Plus, Apple's relationship with playing nice with government requests for consumer data is also well-known, refusing to unlock an iPhone 5 — evidence in the San Bernardino, CA. Shootings in 2016.
Patients can access multiple records from immunizations to prescriptions in the Health appApple
Private vs public
That exchange, which made headlines in the media, could not have been unknown to the U.S. Department of Veterans Affairs (VA) when it inked the deal with Apple to port records from its 9 million veterans to the Health app. The company's focus on privacy may have even been a selling point.
Then again, sending medical records to a for-profit company may be a step in the VA's plan to allow veterans to seek medical care from private doctors, and getting reimbursed through government funds, as the Military Times reported in January.
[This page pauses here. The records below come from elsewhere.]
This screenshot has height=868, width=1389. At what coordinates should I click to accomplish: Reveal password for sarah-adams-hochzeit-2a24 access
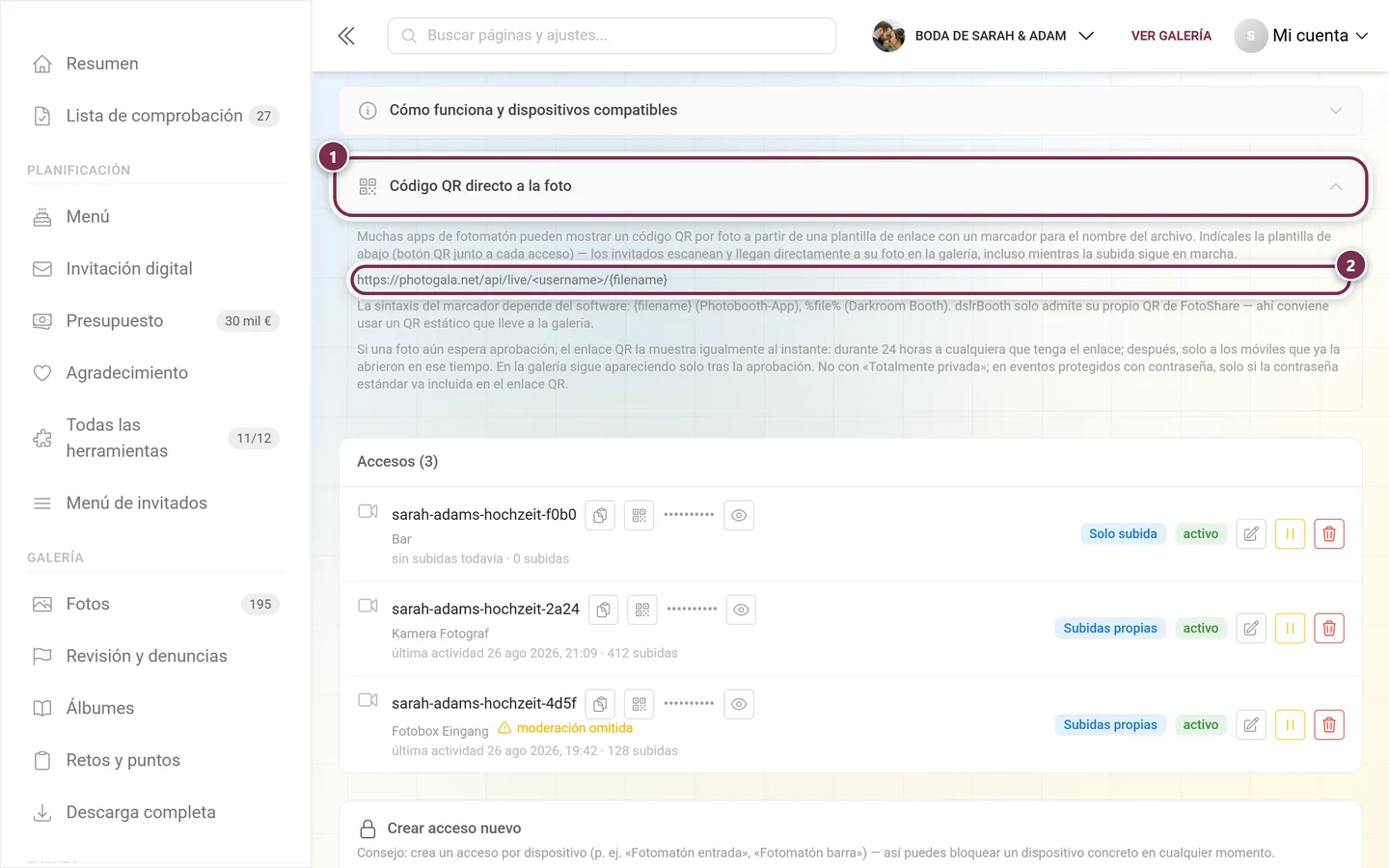[x=741, y=610]
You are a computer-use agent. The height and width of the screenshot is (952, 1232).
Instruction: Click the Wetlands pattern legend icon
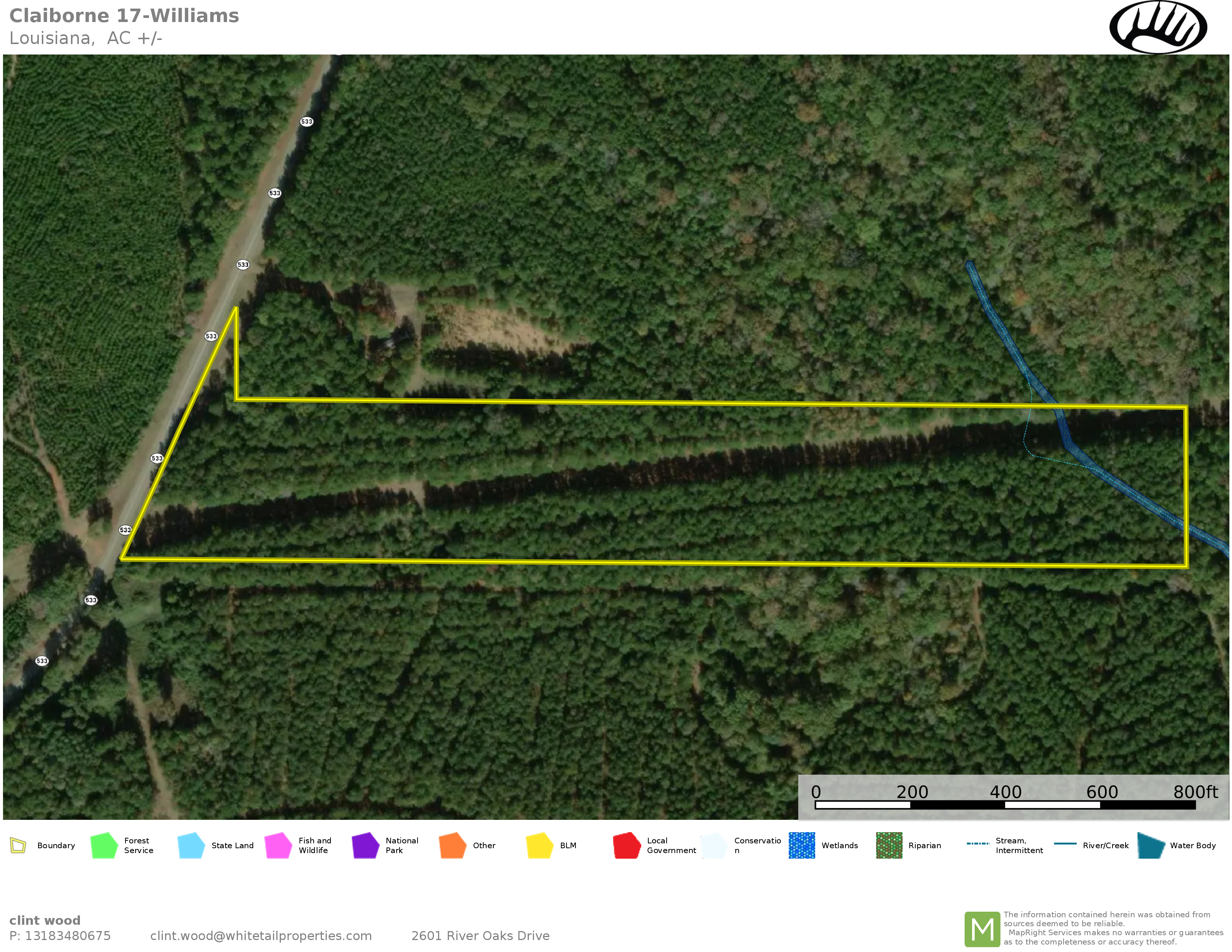pyautogui.click(x=801, y=845)
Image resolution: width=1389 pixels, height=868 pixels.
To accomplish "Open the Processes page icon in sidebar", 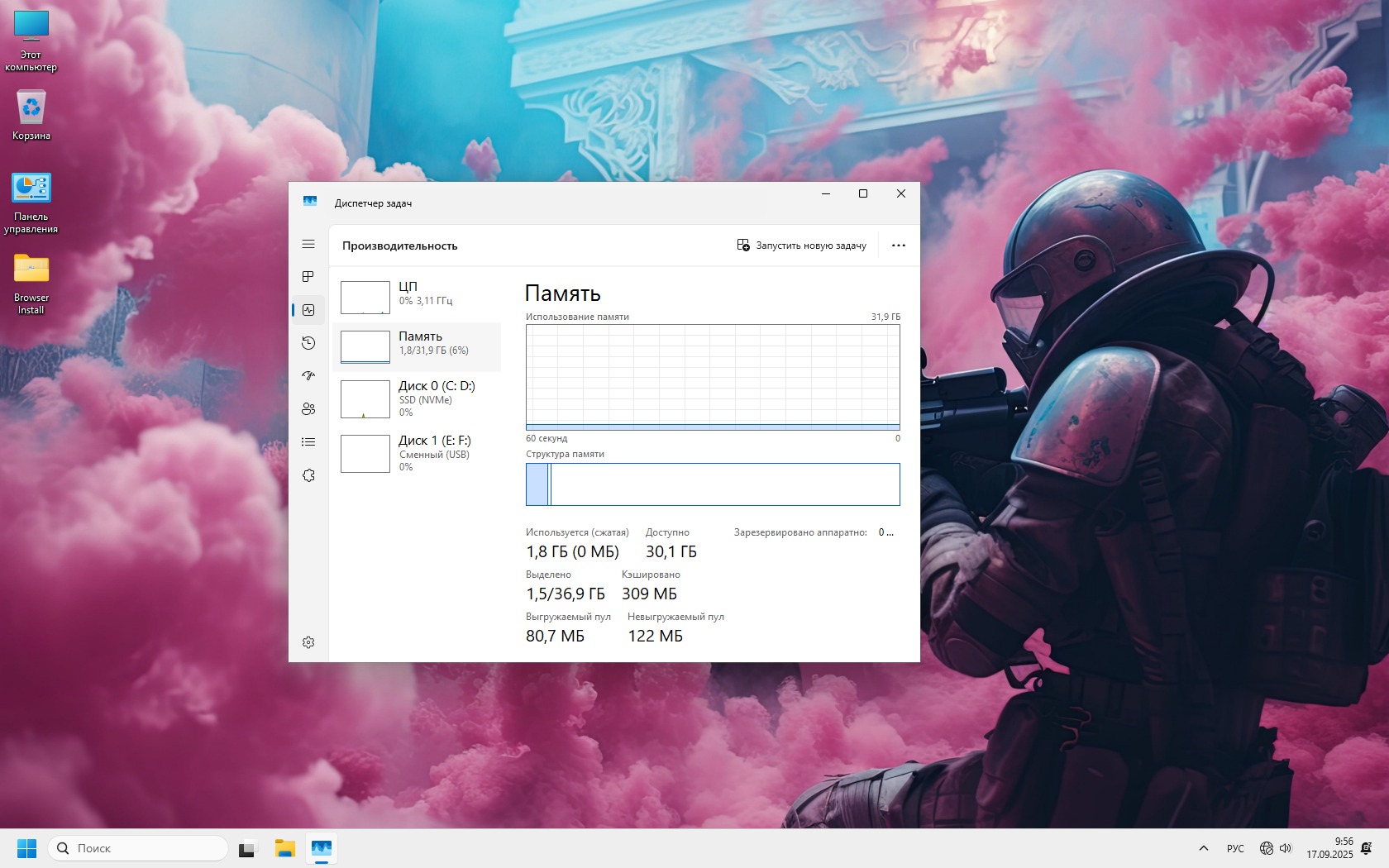I will pyautogui.click(x=308, y=277).

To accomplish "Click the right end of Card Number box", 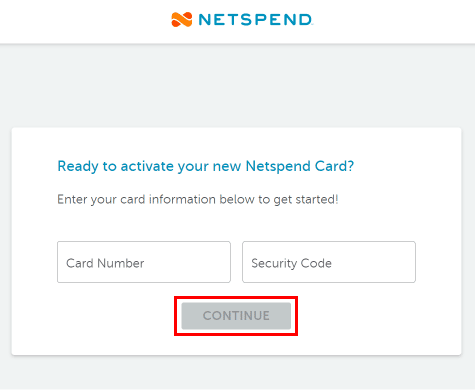I will (220, 262).
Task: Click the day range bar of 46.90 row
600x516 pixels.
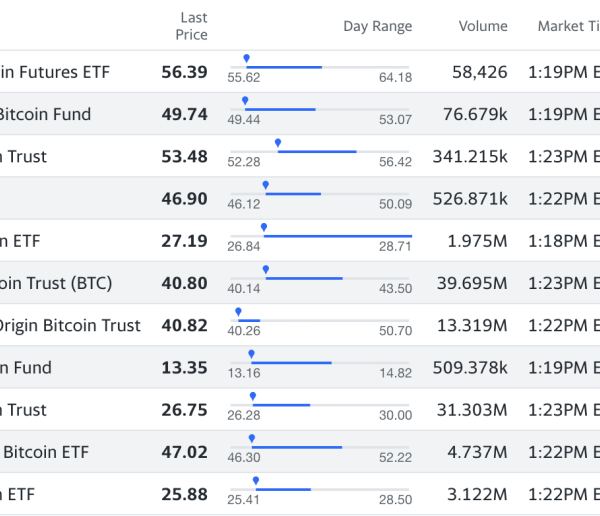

Making sure health records are easily accessible — say inside an app found easily on a patient's wristwatch or smartphone — and not hidden in a government database, would be crucial to that plan.
Choosing Apple, the leader in the U.S. smartphone market, with a 39 percent share as of the third quarter of 2018, according to Counterpoint Research, may make sense for the VA. But Android devices from Samsung, LG, Motorola and others make up the other 61 percent. Apple certainly wouldn't turn away from eating into some of that share, and if someone knows their medical records are on an Apple device — and not an Android — that's likely a sales pitch.
Plus, while the VA deal is a big one, it represents just a small portion of the population that received healthcare from the U.S. government. Apple's deal with the VA today, could be a possible deal with Medicare tomorrow. All told, the government provided coverage for 36.5 percent of the U.S. population in 2014 or about 115.4 million people, according to a 2016 report from the Department for Professional Employees, AFL-CIO.
And that's potentially a lot of new Apple Watches and iPhones.